The climate change debate generally focuses on the atmosphere–or rather two metres of the atmosphere through which we wander. Accordingly, the flagship statistic for climate change is the global mean temperature anomaly (latest update on this by me here). This is understandable: we are not fish.
Nonetheless, global warming refers to the globe, of which the atmosphere is a little piece. So we always have to remind ourselves of what warming goes where. From The Carbon Brief:
Consequently, if the rate of transfer of heat into the ocean fluctuates (which it does), this will have a significant impact on atmospheric temperature. The largest short-term source of heat transfer volatility between atmosphere and ocean is the ENSO cycle, with El Ninos being associated with hot atmospheric years and La Ninas with cool ones.
Once we strip this factor out (plus the smaller impacts from the solar cycle and volcanic activity), then the upward march in atmospheric surface temperatures becomes a lot smoother. That is the difference between the orange and red lines in the chart below from a Real Climate blog post by Stefan Rahmstorf.
Nonetheless, while we have had a broad-brush understanding of the atmosphere-ocean interface for quite some time, the granular detail on what energy is going where is only just emerging. The establishment of the ARGO network of temperature-measuring buoys is the game changer here (Carbon Brief; click for larger image).
The data only goes back to 2006, but nevertheless this has been sufficient to give us a better picture of where the energy sinks exist. From a new paper in Nature Climate Change by Roemmich et al we see this (click for larger image):
Andrew Revkin also covers this story in his New York Times Dot Earth blog and relays an e-mail correspondence with climate scientist Yair Resenthal:
In an email chat, Yair Rosenthal of Rutgers University and Braddock Linsley of Columbia University, whose related work was explored here in 2013, said the Argo analysis appeared to support their view that giant subtropical gyres are the place where heat carried on currents from the tropics descends into the deeper ocean.

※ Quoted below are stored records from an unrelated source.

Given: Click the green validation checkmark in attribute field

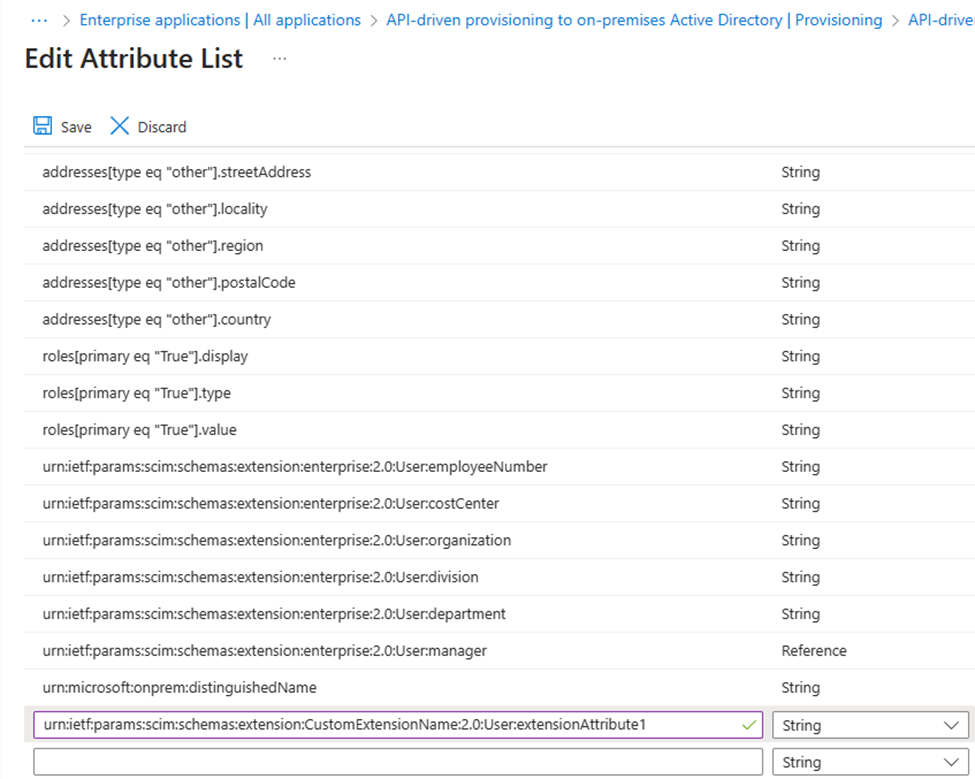Looking at the screenshot, I should coord(748,724).
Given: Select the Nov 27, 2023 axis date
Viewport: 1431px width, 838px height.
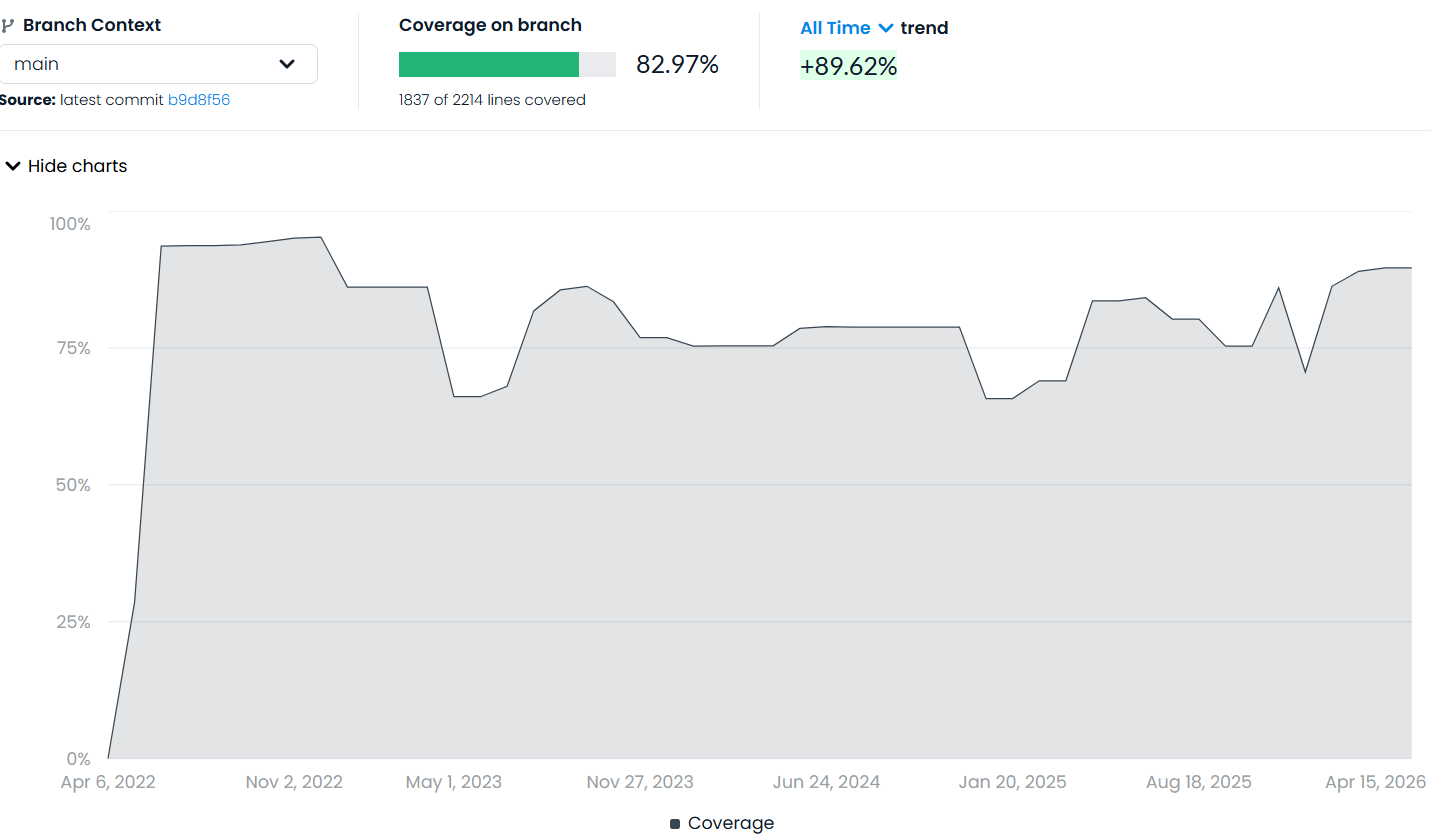Looking at the screenshot, I should click(x=640, y=782).
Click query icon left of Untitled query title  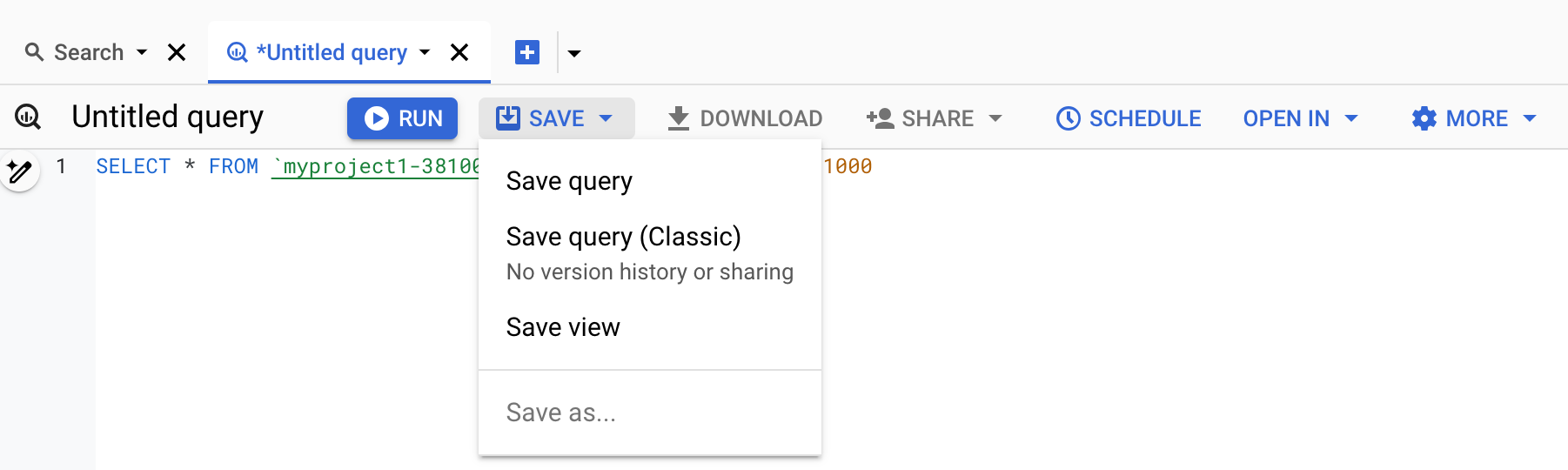(x=28, y=117)
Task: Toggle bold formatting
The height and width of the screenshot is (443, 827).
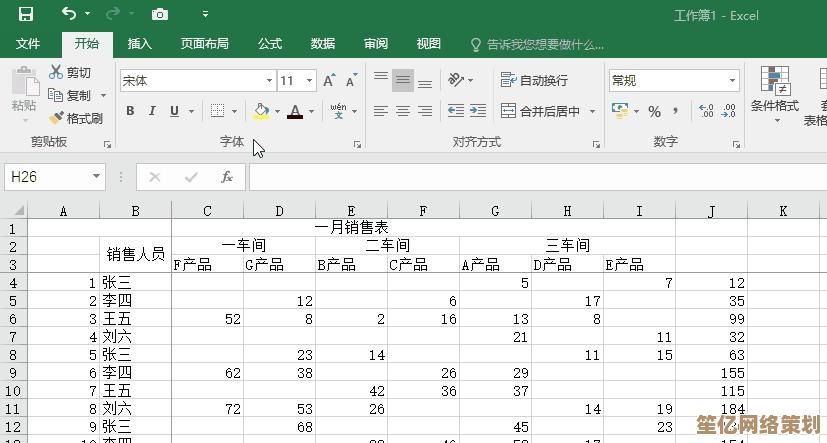Action: [x=130, y=111]
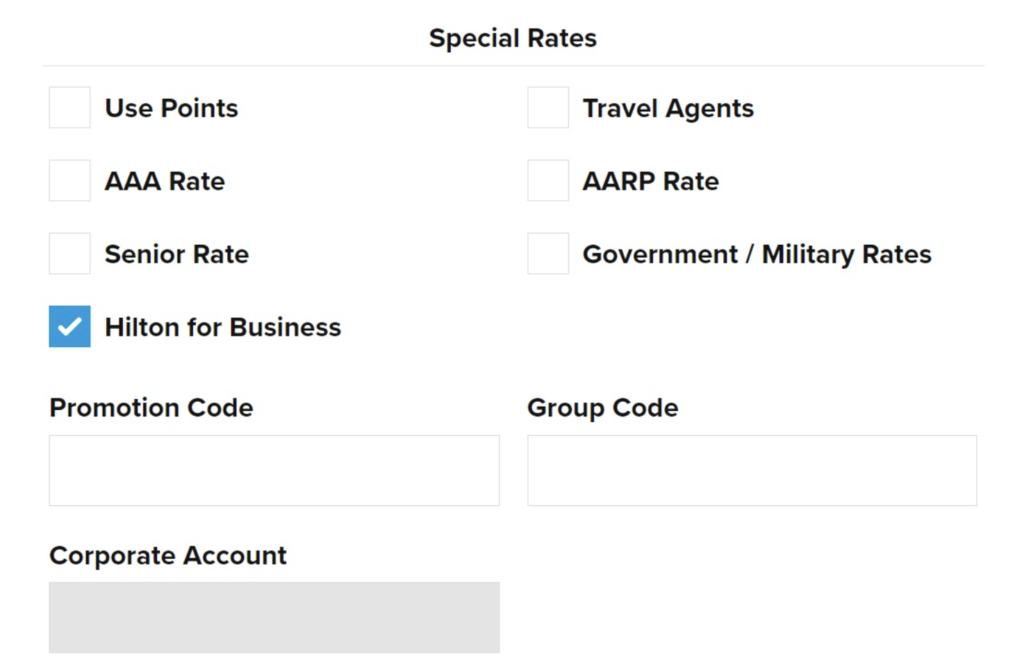Enable the AAA Rate checkbox

click(70, 181)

Linlsey said: “I think the Argo data point to the central gyre regions as key to the ocean-atmosphere heat exchange story.”
Rosenthal noted that this heat-banking process could buy humanity time, providing what he has called “a thermal buffer for global climate change,” particularly because the deeper ocean layers are still relatively cool (compared to much of the Holocene period since the end of the last ice age).
The critical point here from a risk perspective is that the heat-banking process “could” buy humanity time. The problem with this is that it also possibly “could not”.
We are at a stage where we are learning of the existence of the giant subtropical gyres but we know little about how they function or evolve through time. If these gyres have been responsible for an increase in heat transfer to the deep ocean over the last decade or so, it is quite possible that they could be responsible for a decrease in heat transfer at some future time. At this stage, we just don’t know.
We may have graduated from the stage when we were dealing with an ‘unknown unknown’ to a ‘known unknown’ but this hasn’t made much of an impact on how we can assess risk. In short, we are still learning about the probability distribution associated with warming outcomes. Yet within that distribution, a far-from-negligible chance of 4 degrees Celsius plus of temperature rise by end-century exists. Further, we know that a 4 degree rise would be catastrophic.
The good news is that the probability distribution of warming outcomes we are dealing with–unlike those for volcanoes or tsunamis–is one where we control one of the key variables: the trend in emissions. The bad news is that we aren’t controlling that variable.